What creatives actually bring to the table now
The question for agencies: what's the value when the AI can generate video at this level?
Royce's answer is straightforward. "Clients are paying for the skill and the talent to be able to use AI effectively at their brand's quality or higher, and they're paying for taste," he said. "It's easy to produce slop. The difference is we know how to structure, create lots of assets that are good enough on the first pass or require minimal editing. That's hard. That's actually a craft."
At AKQA, one concrete timesaver involves uploading a brand's existing 3D assets-say, a Lexus SUV-then using AI to generate hundreds or thousands of variations. The car driving through snow in Sweden. The same car on Brooklyn streets in different lighting and weather. Previously, those variations required flights, hotels, and location shoots.
"All of a sudden you can do a lot more testing because the barrier to entry to more variants is not flights and hotels, it's creativity," Royce said.
Multi-model platforms are replacing single tools
New platforms are letting professionals switch between different video models depending on the task.
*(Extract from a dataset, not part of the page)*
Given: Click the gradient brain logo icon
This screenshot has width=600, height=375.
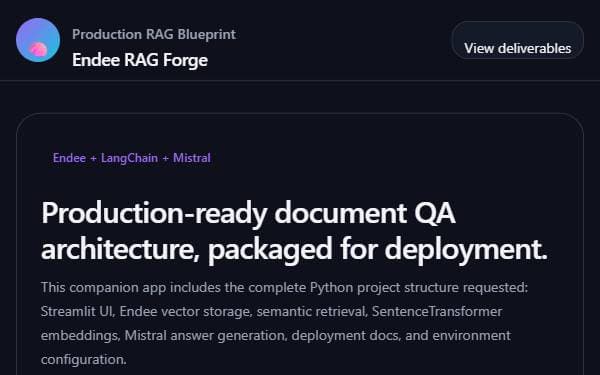Looking at the screenshot, I should [38, 40].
Magnific, a tool used in campaigns for Carl's Jr., Puma, and Amazon Prime's House of David, operates this way-giving creators access to multiple top models rather than forcing them into one ecosystem.
The shift reflects a broader change in how agencies approach AI. Instead of betting on a single vendor, they're building workflows that mix and match tools based on what works best for each specific job.
Legal concerns have started to ease
Brands were initially hesitant about copyright and fair use questions surrounding video AI. That caution is shifting as court rulings clarify what's permissible and as model providers become more transparent about training data sources.
"Today, all the big video models are backed by a social network-that's where they are getting their video," said Joaquín Cuenca Abela, co-founder and CEO of Magnific. "It's a combination of more clear provenance of the data used to train the models and some rulings that are giving brands a peace of mind that this is actually OK."
Royce advises brand clients to work only with enterprise platforms that contractually guarantee they won't use client work to train future model versions. Model providers have become more serious about these guarantees, he said.
Adobe's Hannah Elsakr, VP of GenAI new business ventures, said brands care equally about output quality. "When it's protective of their IP and they see that the output-at a bit-depth, at a quality, the color, the character, the physics-is in keeping with their brand," they're willing to adopt AI tools.
The skill gap is real
Despite the progress, talent remains essential. Royce is direct about this: "You can give the best tools to someone who doesn't know what they're doing, and it's not gonna end well."
Understanding how AI models respond to prompts, what they excel at, and where they struggle-that's a learnable skill. It's not replacing creative talent. It's adding a new technical layer to the craft.
Nearly nine in 10 digital video buyers said they used or planned to use AI in video creation, according to an Interactive Advertising Bureau survey. The platforms exist. The legal questions have clearer answers. The remaining variable is whether creatives develop the skill to use these tools effectively.